200字要約権力には、人びとの生活に介入している否定的な面と、人びとの生活を保障して助けてくれる積極的な面がある。したがって、私たちは単に権力を批判するのではなく、その二面性を見る必要がある。私たちが権力を支えるのは、両面のバランスを計算して、プラスの間はその権力関係の中にいることを選択しているからである。しかし、その計算はごまかされることがあり、大多数の人が我慢できない状態になれば、権力は維持できなくなる。(200文字)

あなたは、「権力」と聞くと、どんなイメージが浮かびますか?「怖い」「自由を奪う」「支配される」。そんな風に感じる人も多いかもしれません。
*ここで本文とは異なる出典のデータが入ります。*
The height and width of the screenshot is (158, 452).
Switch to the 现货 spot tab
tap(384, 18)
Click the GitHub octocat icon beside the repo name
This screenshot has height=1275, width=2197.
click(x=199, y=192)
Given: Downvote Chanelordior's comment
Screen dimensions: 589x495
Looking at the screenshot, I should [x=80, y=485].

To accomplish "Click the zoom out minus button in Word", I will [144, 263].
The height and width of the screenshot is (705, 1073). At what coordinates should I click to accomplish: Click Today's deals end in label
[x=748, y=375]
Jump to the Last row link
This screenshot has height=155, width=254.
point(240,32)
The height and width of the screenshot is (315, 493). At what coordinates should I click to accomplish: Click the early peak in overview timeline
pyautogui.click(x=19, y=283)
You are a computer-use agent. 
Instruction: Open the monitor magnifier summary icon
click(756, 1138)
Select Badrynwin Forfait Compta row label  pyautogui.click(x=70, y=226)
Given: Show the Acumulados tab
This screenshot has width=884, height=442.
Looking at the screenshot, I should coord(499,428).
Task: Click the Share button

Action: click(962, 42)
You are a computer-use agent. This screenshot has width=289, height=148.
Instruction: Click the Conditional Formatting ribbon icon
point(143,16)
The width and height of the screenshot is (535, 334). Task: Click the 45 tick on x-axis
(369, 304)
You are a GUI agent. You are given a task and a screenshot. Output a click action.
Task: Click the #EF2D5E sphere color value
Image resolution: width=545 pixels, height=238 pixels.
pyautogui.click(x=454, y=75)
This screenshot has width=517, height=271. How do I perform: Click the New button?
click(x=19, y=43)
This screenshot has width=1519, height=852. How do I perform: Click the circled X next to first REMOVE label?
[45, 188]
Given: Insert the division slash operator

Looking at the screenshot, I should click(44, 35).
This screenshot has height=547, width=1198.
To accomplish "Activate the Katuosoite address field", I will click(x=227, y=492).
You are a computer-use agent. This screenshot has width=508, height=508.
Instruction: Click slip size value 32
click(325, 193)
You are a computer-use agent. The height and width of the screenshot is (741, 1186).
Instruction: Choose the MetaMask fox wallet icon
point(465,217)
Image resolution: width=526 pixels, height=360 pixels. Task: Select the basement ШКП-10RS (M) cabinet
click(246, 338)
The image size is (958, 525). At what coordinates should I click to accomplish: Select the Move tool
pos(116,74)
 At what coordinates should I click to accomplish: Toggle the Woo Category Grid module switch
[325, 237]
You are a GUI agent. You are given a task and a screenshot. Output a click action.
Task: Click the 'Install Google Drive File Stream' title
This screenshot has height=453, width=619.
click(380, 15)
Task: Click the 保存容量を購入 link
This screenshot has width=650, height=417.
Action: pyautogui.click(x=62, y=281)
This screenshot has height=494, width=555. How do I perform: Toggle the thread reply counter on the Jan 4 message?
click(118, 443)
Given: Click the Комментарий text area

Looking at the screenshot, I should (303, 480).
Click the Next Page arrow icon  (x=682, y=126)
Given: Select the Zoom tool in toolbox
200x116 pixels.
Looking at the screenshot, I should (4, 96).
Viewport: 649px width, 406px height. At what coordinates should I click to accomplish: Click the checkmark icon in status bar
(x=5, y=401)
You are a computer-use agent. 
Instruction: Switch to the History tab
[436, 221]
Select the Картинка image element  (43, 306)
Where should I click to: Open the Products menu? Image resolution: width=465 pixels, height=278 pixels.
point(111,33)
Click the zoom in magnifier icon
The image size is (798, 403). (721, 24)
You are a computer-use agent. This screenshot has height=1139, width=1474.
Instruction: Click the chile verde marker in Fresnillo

でも、本当に権力は“悪”なのでしょうか?この文章では、「権力とは何か」、そして「私たちは権力とどう向き合えばいいのか」について考察がされています。

「権力」とは「人を動かす力」のこと

まず、「権力」とは、簡単に言えば「人を動かす力」「命令を通す力」のことです。

学校で先生が生徒に指示を出したり、国が法律を決めて国民に守らせたりするのも、権力の一つの形です。

特に、国がもつ権力は「国家権力」と呼ばれ、税金を集めたり、軍隊を持ったりと、私たちの生活に大きく関わっています。

権力は「悪」なのか?見落とされがちな積極的な面

多くの人が「権力」=「悪」と思いがちですが、それは一面的な見方です。たしかに、権力は人々の自由を制限したり、言うことを聞かせたりする“怖さ”を持っています。

しかし、同時に、私たちの生活を守る役割も果たしているのです。例えば、道路の交通ルールがあるのは、みんなが安全に暮らせるようにするためです。警察や消防が機能しているのも、権力の力があるからです。

つまり、権力には「否定的な面」だけでなく、「積極的な面」もあるのです。

私たちは、なぜ権力に従うのか?

では、なぜ私たちは権力に従っているのでしょうか?それは、「従うことで得られるものがある」と感じているからです。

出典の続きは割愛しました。